▶ [What to do]: Please repeat nothing except the lines from the one containing "At what coordinates should I click to accomplish: Click like" through the end of the records, exactly and without pictures.

[Records contained in a dataset]
---*---
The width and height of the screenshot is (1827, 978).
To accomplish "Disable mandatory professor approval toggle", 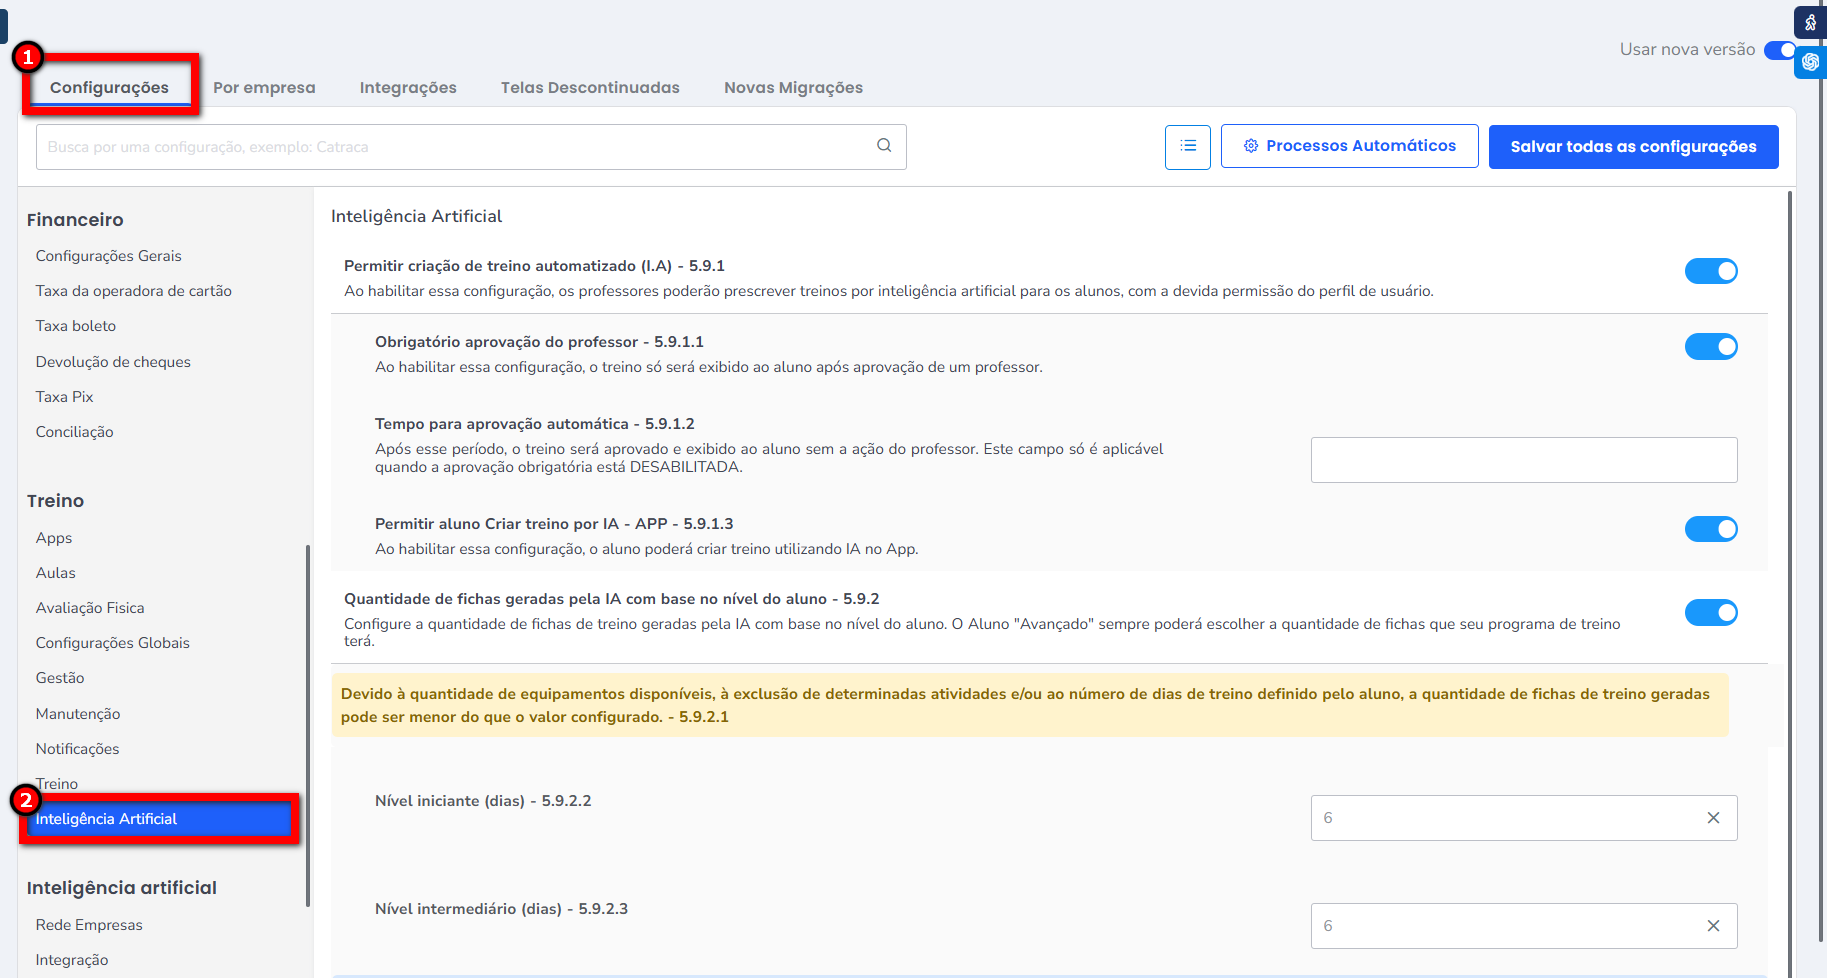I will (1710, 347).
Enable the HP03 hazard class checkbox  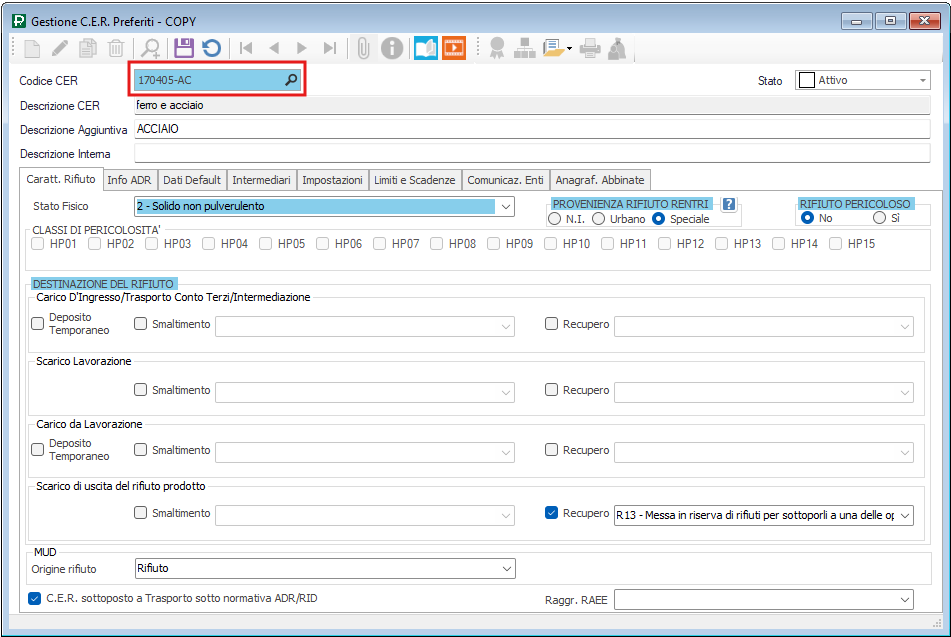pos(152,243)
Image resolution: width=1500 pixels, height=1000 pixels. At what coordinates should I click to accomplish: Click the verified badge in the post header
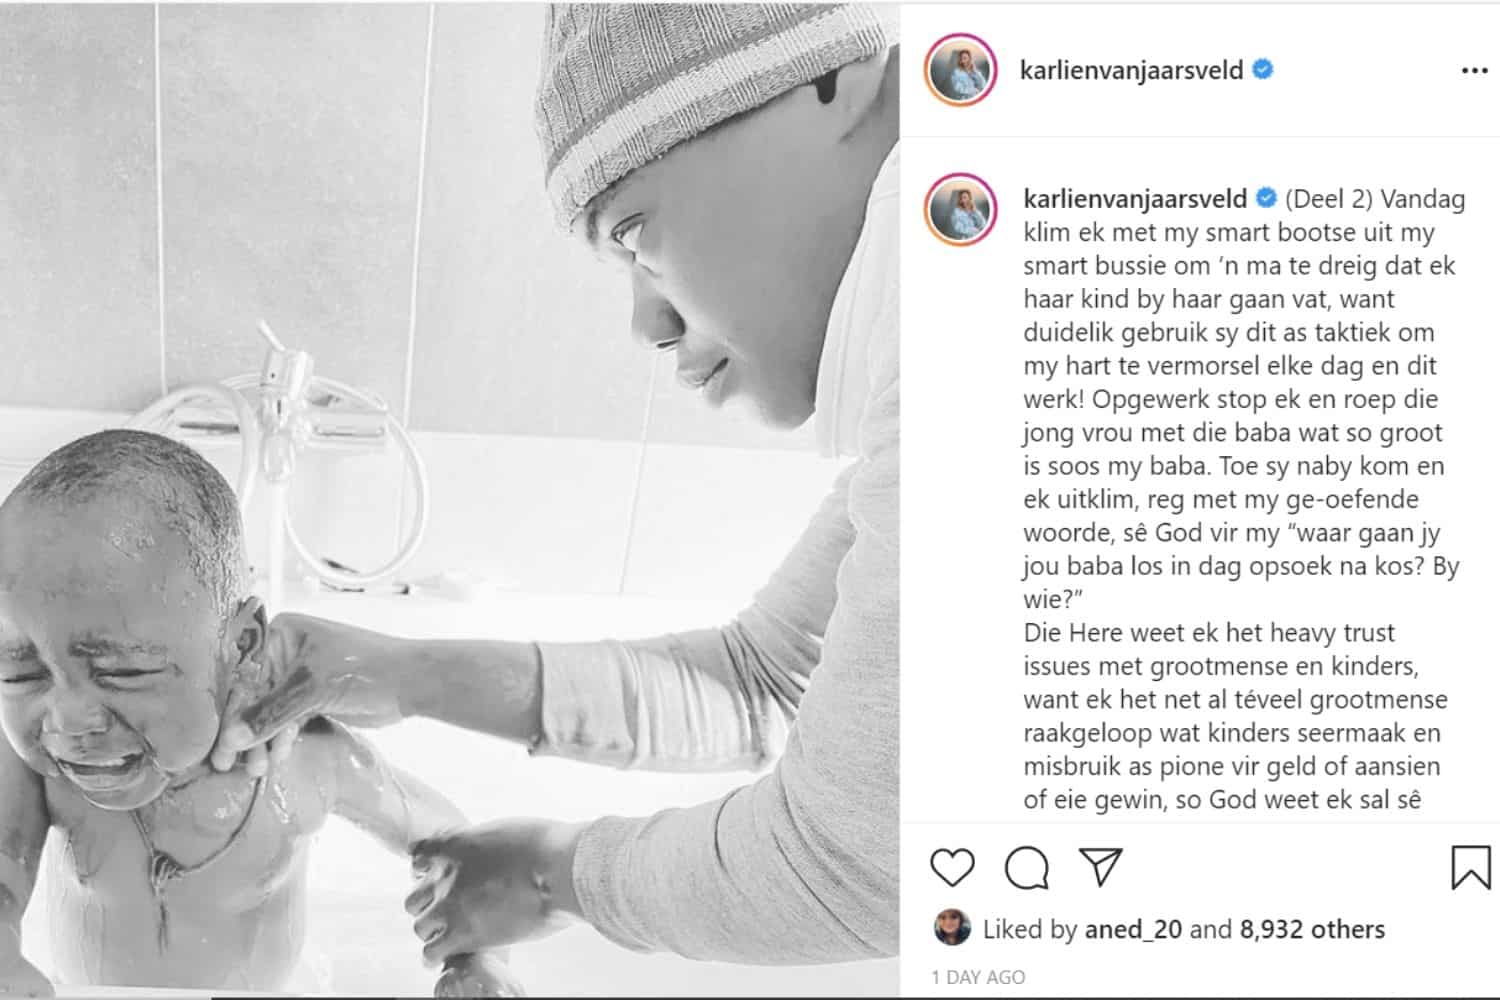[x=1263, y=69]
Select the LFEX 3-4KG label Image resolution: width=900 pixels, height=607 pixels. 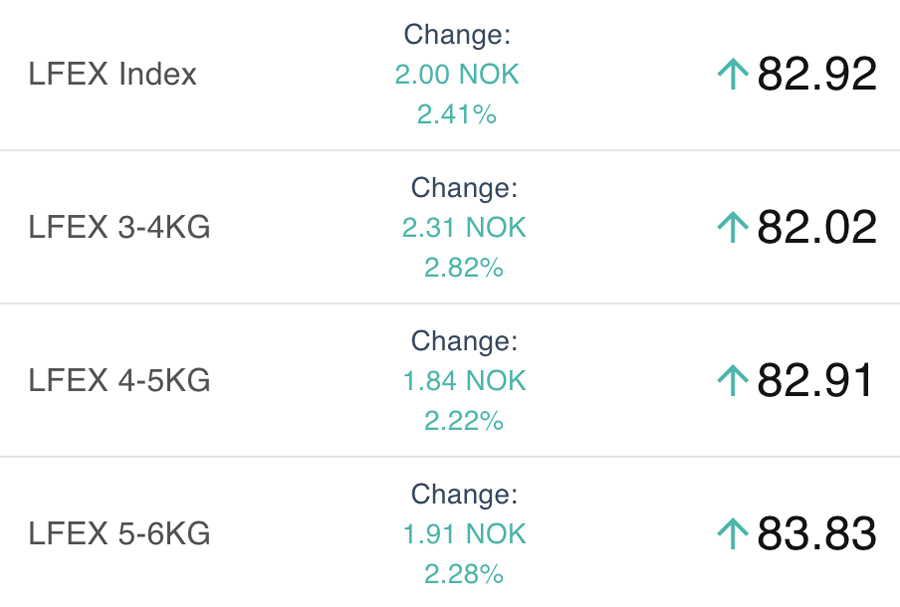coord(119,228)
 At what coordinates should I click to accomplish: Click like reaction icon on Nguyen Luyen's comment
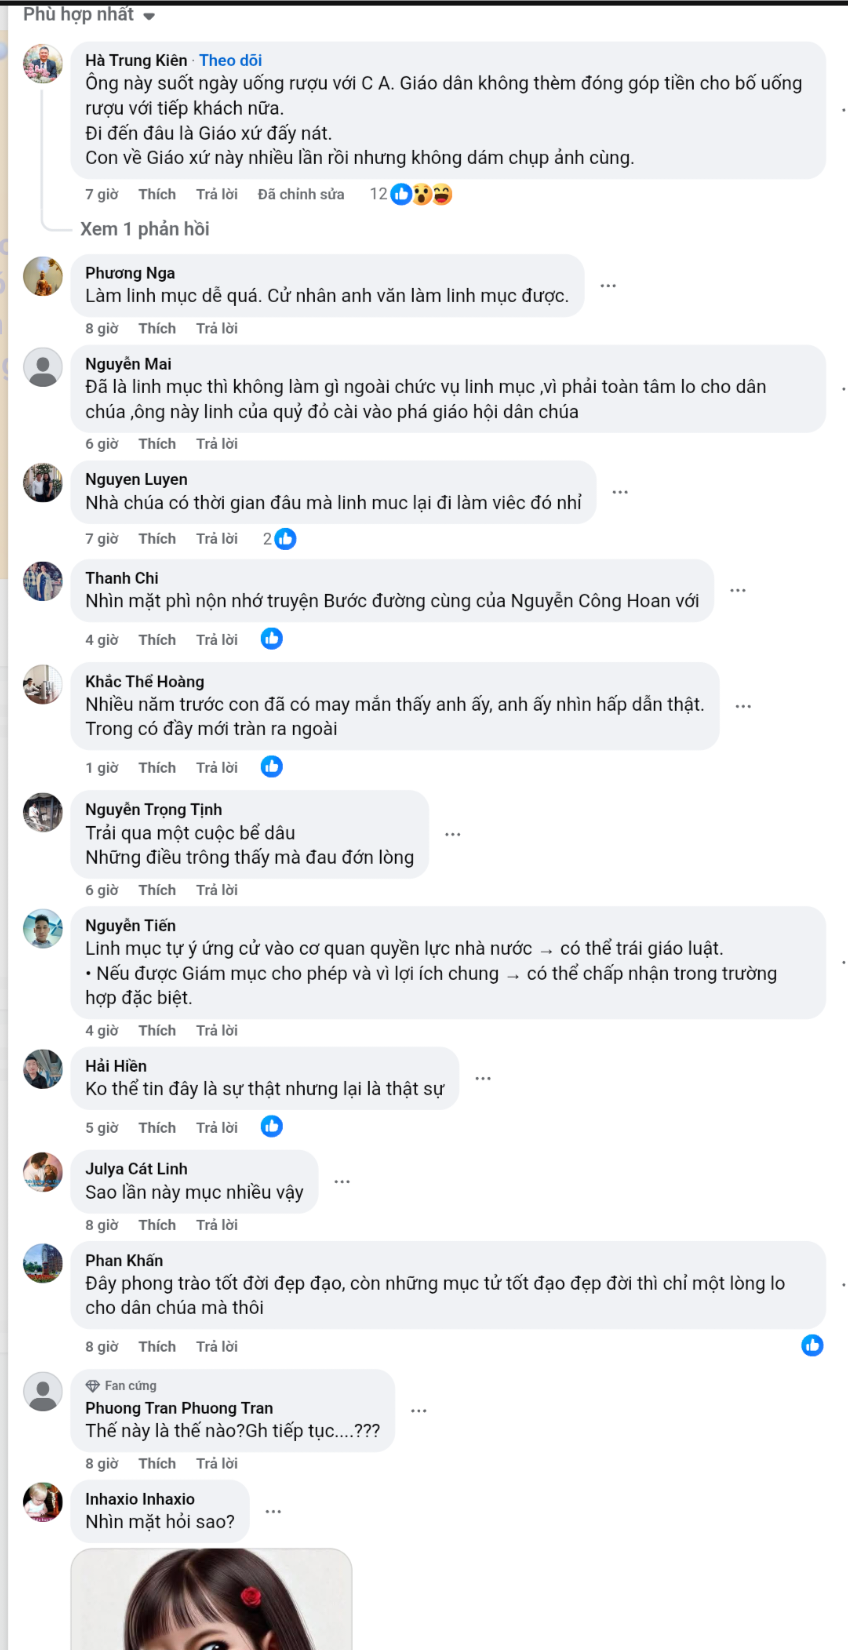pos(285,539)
---*---
▶ [Response below]:
 At what coordinates should I click to accomplish: Click like reaction icon on Nguyen Luyen's comment
pos(285,539)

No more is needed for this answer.